### Information given:
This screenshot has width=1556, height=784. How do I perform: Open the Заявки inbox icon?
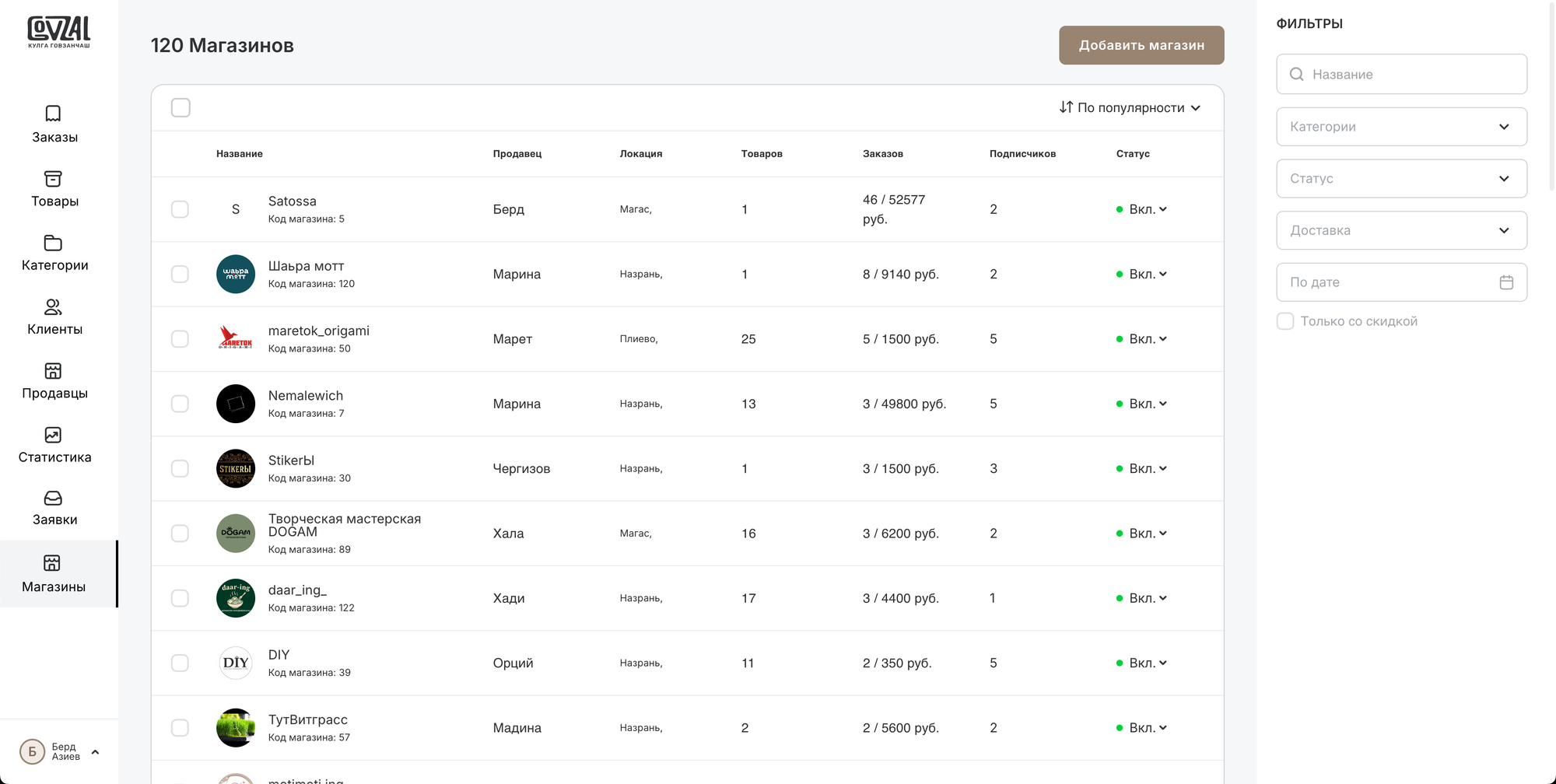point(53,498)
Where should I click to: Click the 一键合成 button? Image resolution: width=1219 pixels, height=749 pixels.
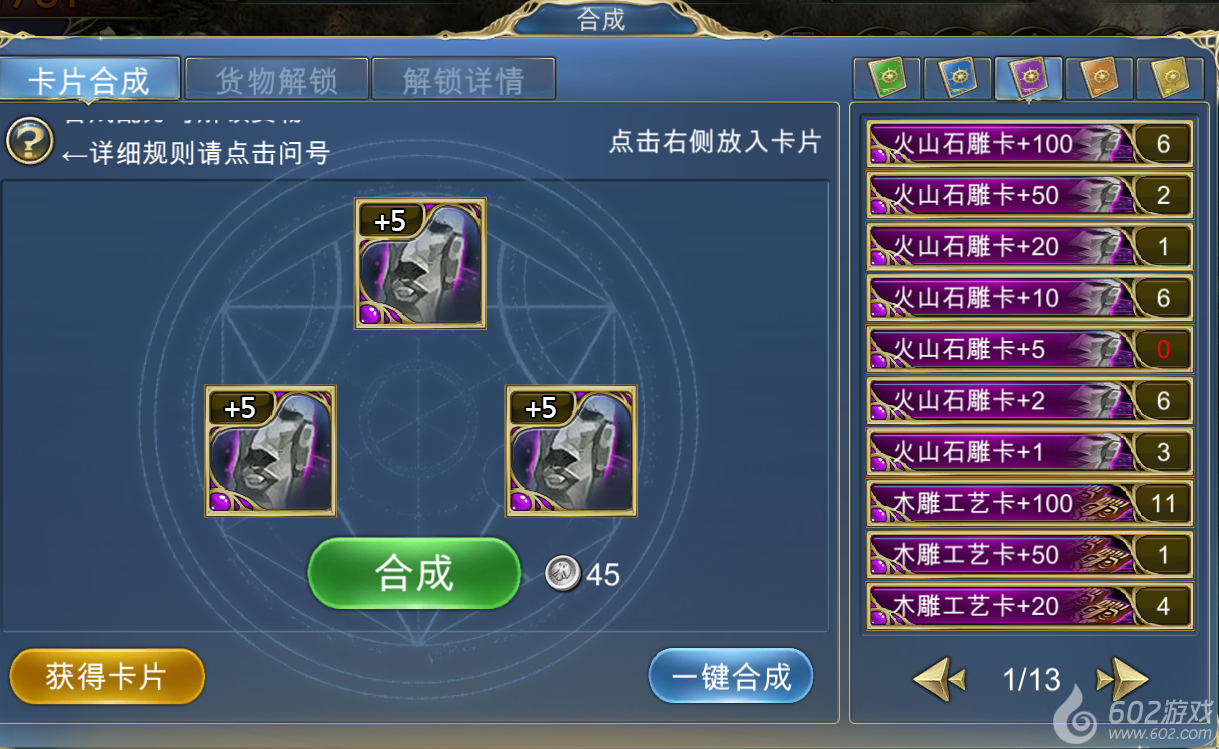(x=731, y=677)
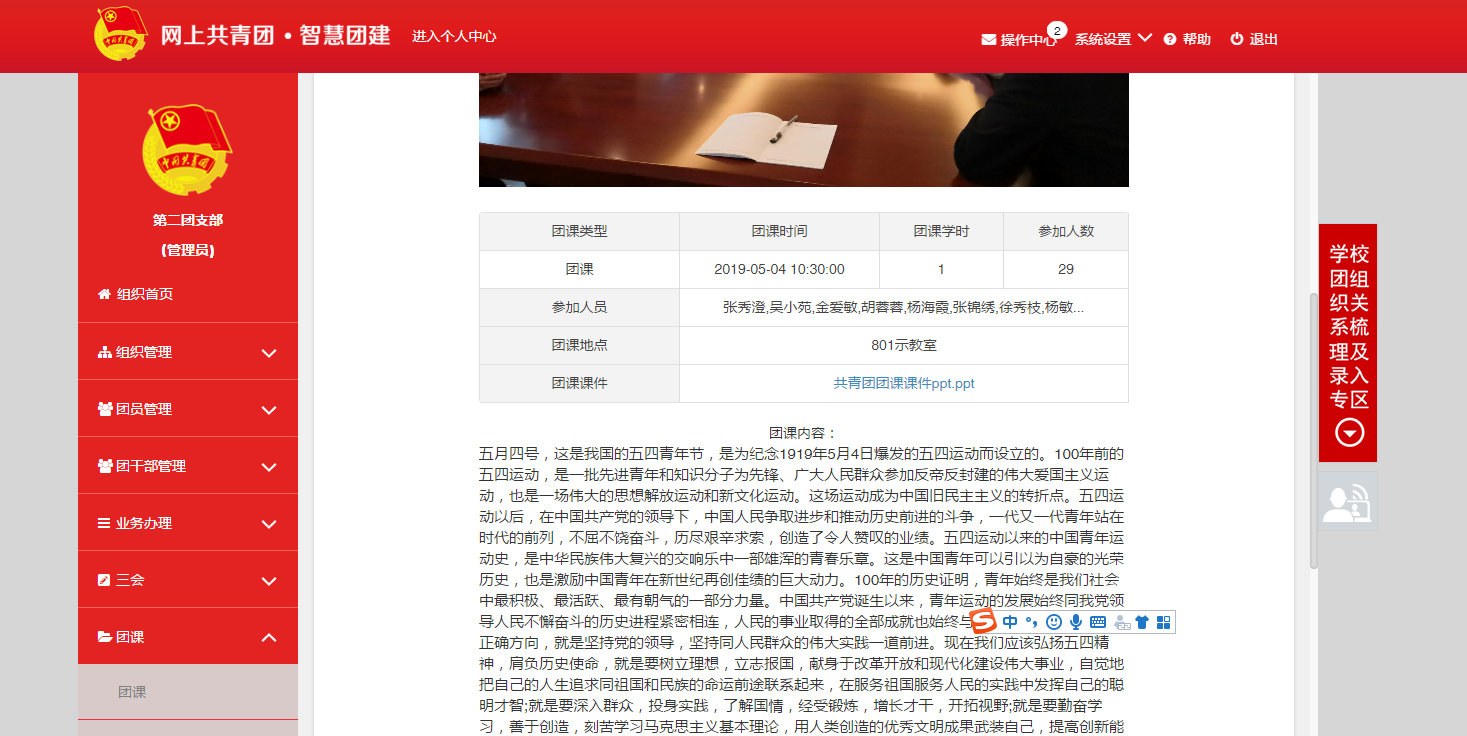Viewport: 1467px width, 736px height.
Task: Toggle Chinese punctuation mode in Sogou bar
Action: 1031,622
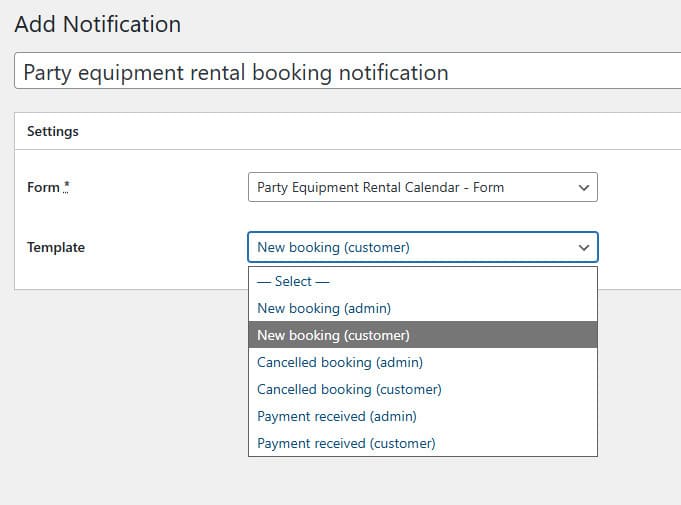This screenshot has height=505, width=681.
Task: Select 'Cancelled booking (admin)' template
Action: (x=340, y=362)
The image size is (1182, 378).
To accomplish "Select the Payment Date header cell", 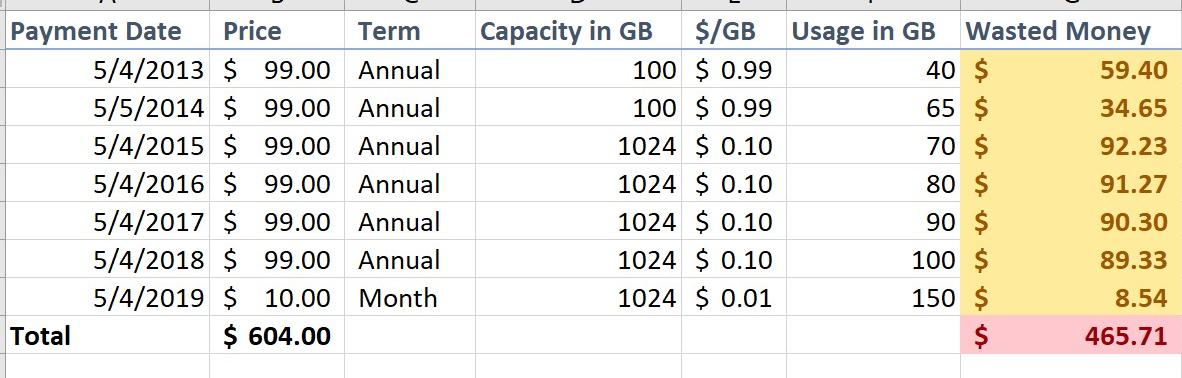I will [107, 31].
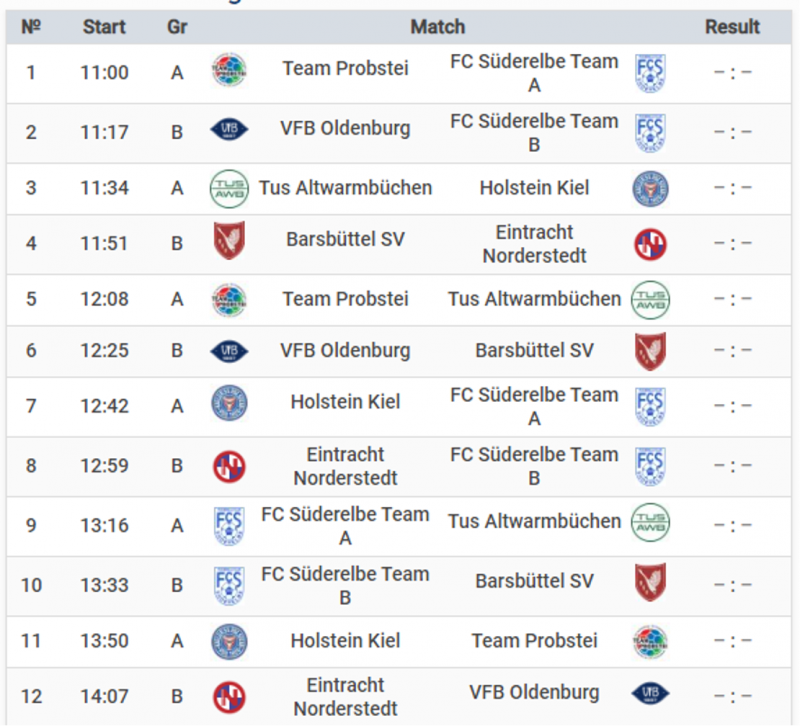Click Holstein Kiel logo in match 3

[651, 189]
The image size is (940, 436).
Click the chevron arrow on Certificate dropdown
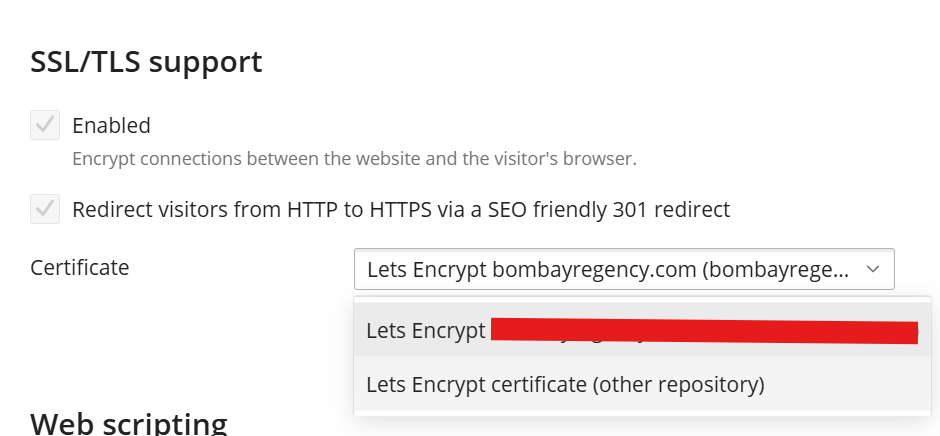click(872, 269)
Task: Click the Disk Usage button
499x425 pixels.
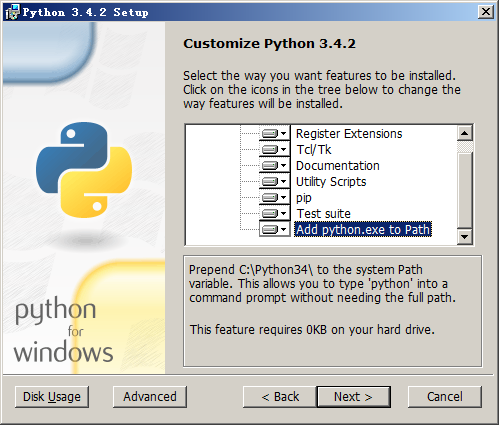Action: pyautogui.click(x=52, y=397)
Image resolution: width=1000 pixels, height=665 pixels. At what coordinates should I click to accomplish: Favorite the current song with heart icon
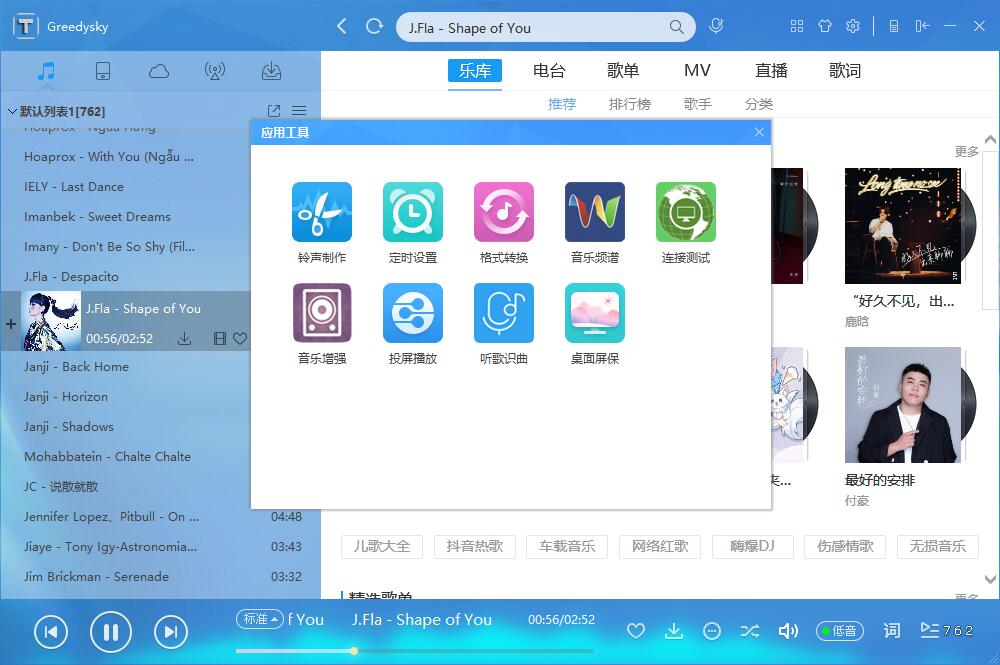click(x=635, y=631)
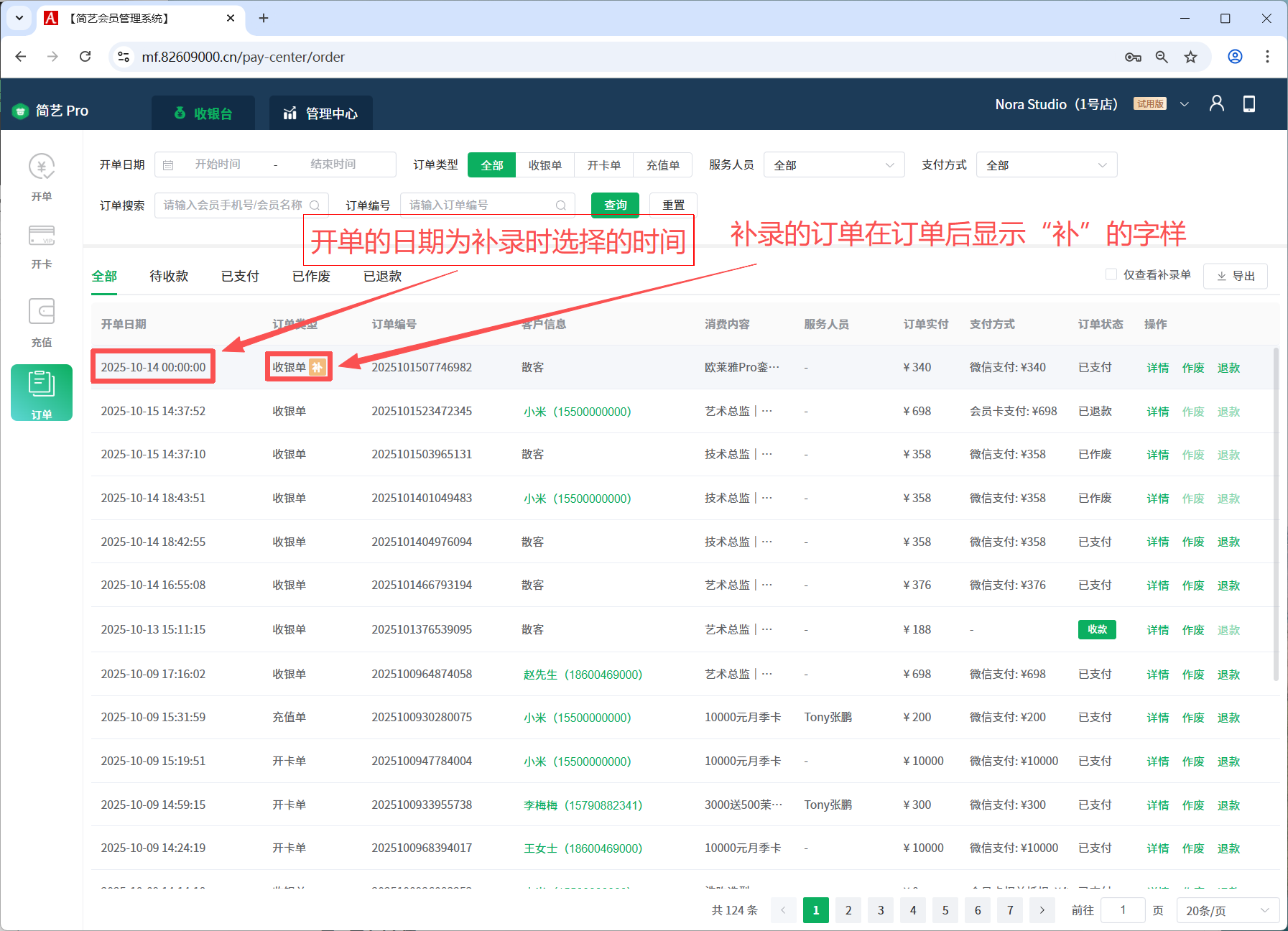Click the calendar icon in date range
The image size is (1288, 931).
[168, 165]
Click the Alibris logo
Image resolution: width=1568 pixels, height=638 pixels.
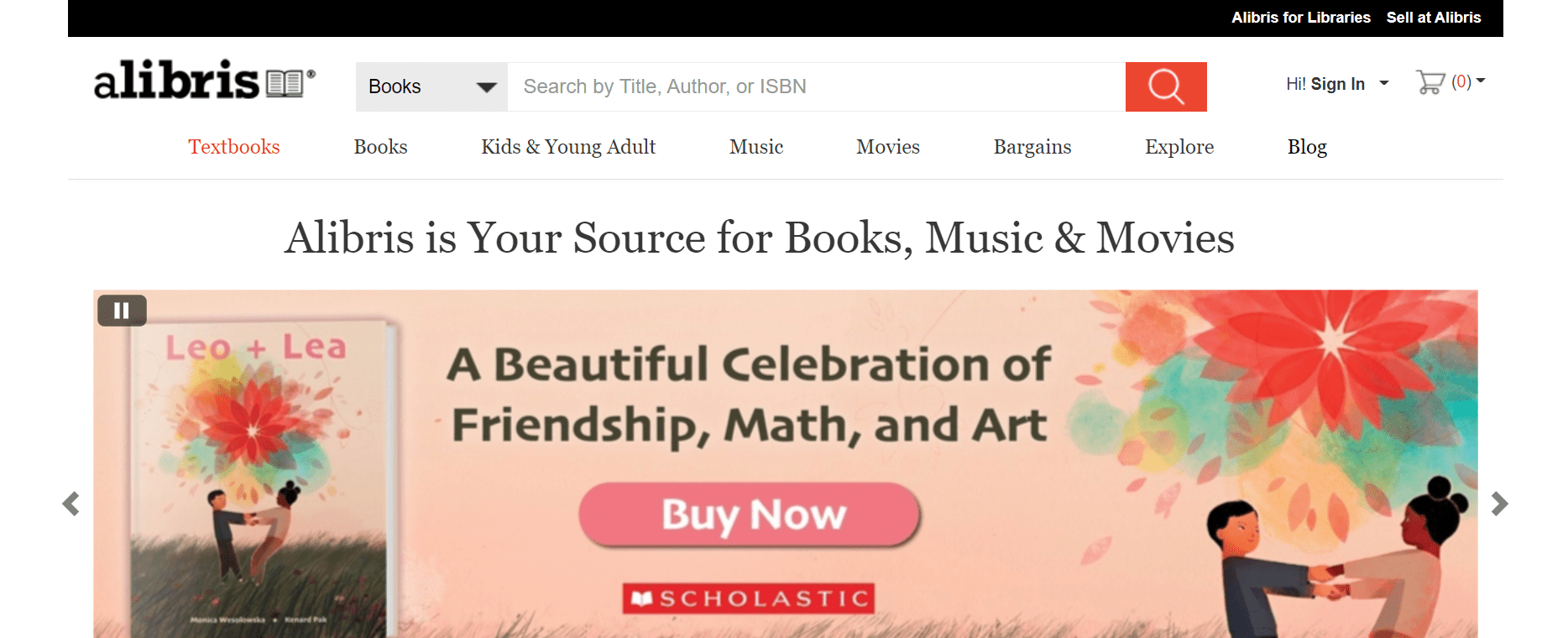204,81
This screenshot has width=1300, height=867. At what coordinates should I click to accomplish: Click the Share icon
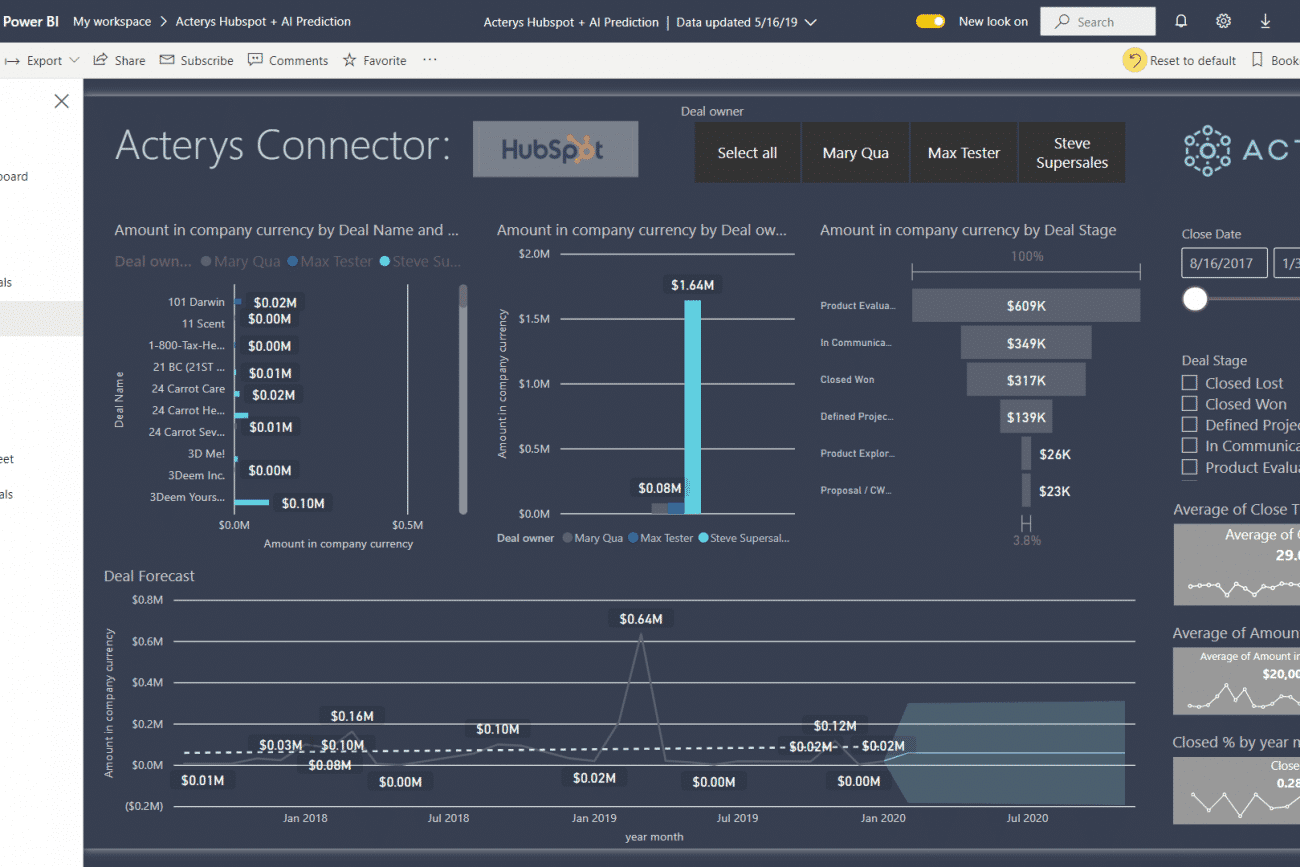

### About this task:
Leave the pictures aside and transcribe only the lines from the one holding "Click the chevron" through the final line of the records above.

### The completed task:
Click the chevron arrow on Certificate dropdown
click(872, 269)
Task: Click the Disk Usage button
499x425 pixels.
Action: pyautogui.click(x=52, y=397)
Image resolution: width=1000 pixels, height=665 pixels. At what coordinates should I click to accomplish: Favorite the current song with heart icon
click(x=635, y=631)
Click the calendar icon in date range
The image size is (1288, 931).
[168, 165]
Click the Alibris logo
Image resolution: width=1568 pixels, height=638 pixels.
204,81
This screenshot has width=1300, height=867. At what coordinates should I click to accomplish: Click the Share icon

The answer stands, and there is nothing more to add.